### [Information shown]
------------------------------------------------------------------------
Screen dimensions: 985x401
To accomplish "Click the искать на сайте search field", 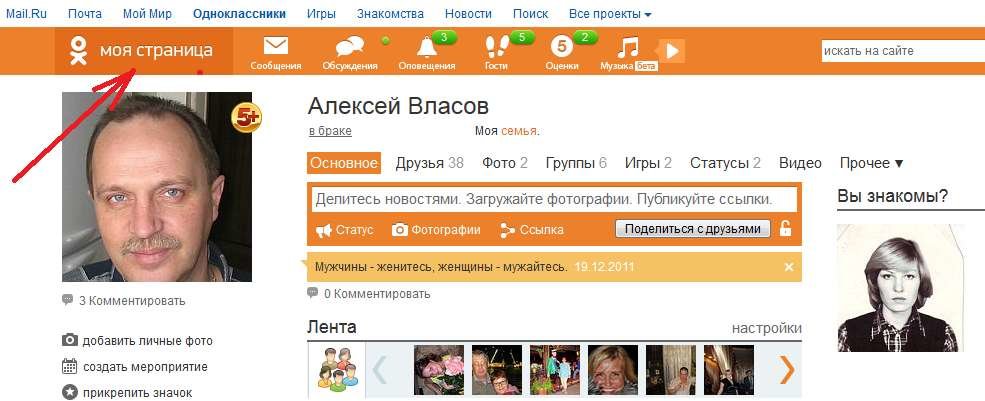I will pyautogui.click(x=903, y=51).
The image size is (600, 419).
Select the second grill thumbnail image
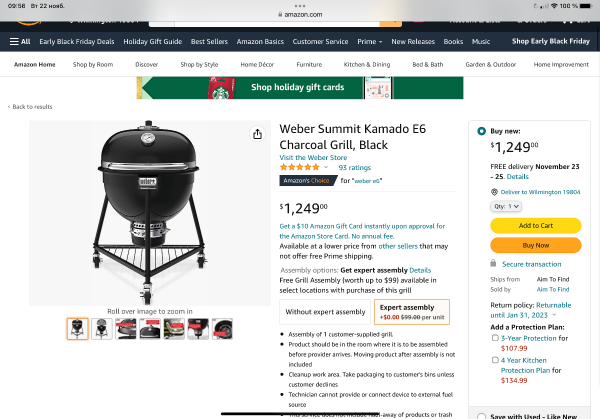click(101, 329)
------------------------------------------------------------------------
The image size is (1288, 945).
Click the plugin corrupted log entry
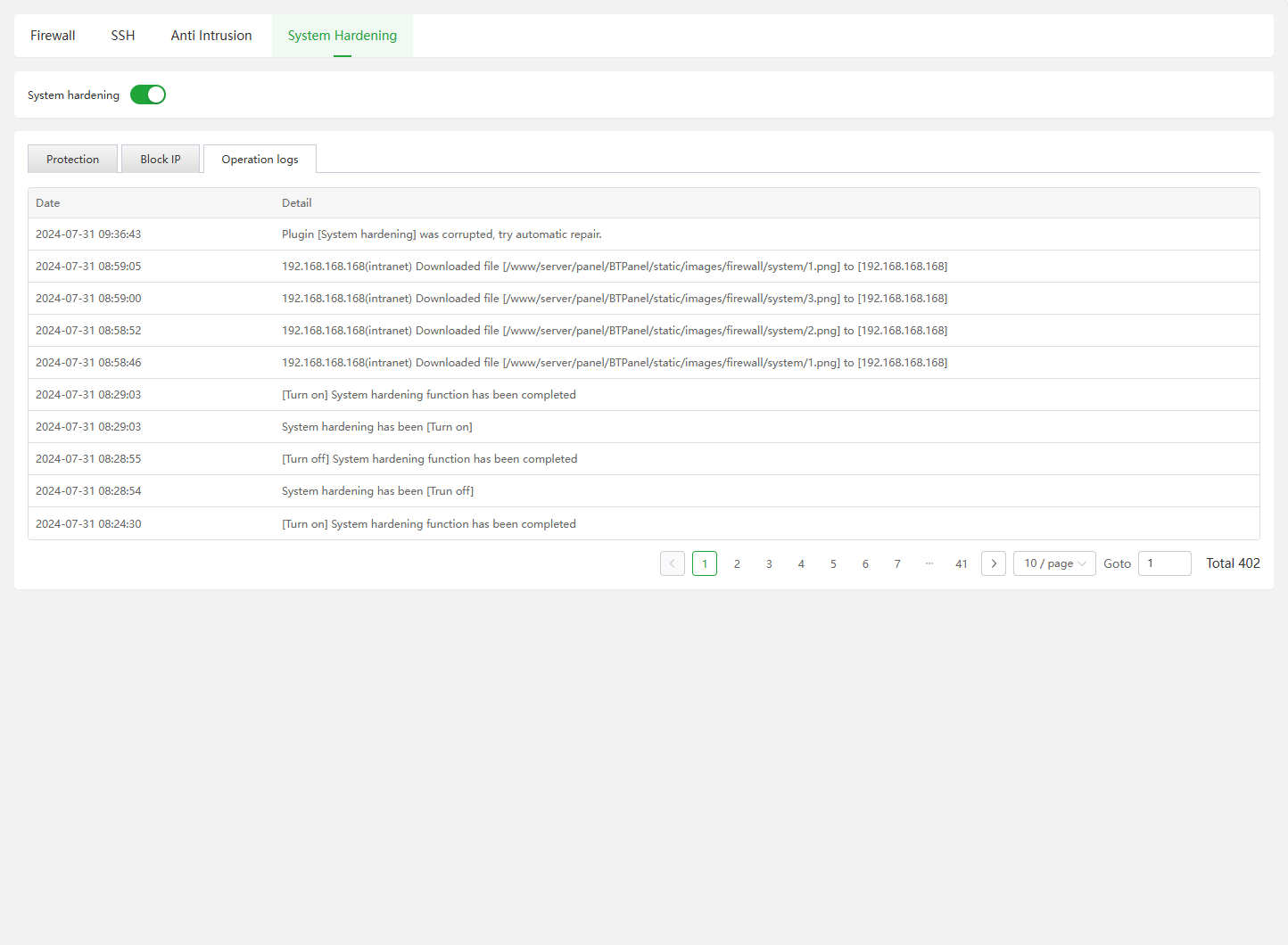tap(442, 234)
------------------------------------------------------------------------
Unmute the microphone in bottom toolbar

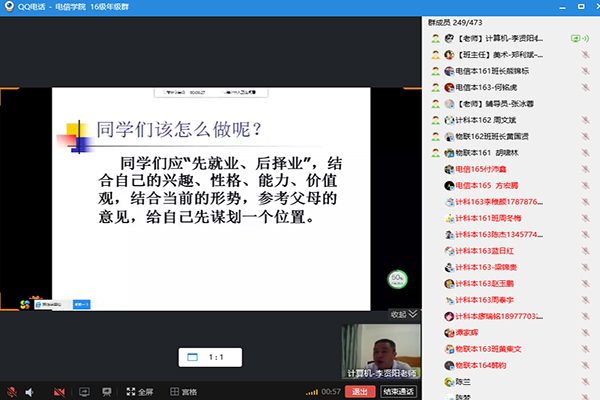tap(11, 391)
------------------------------------------------------------------------
### [Action item]
Looking over the records, find each line with the word "size" and copy it.

### [Answer to the problem]
The image size is (600, 419).
The image size is (1288, 945).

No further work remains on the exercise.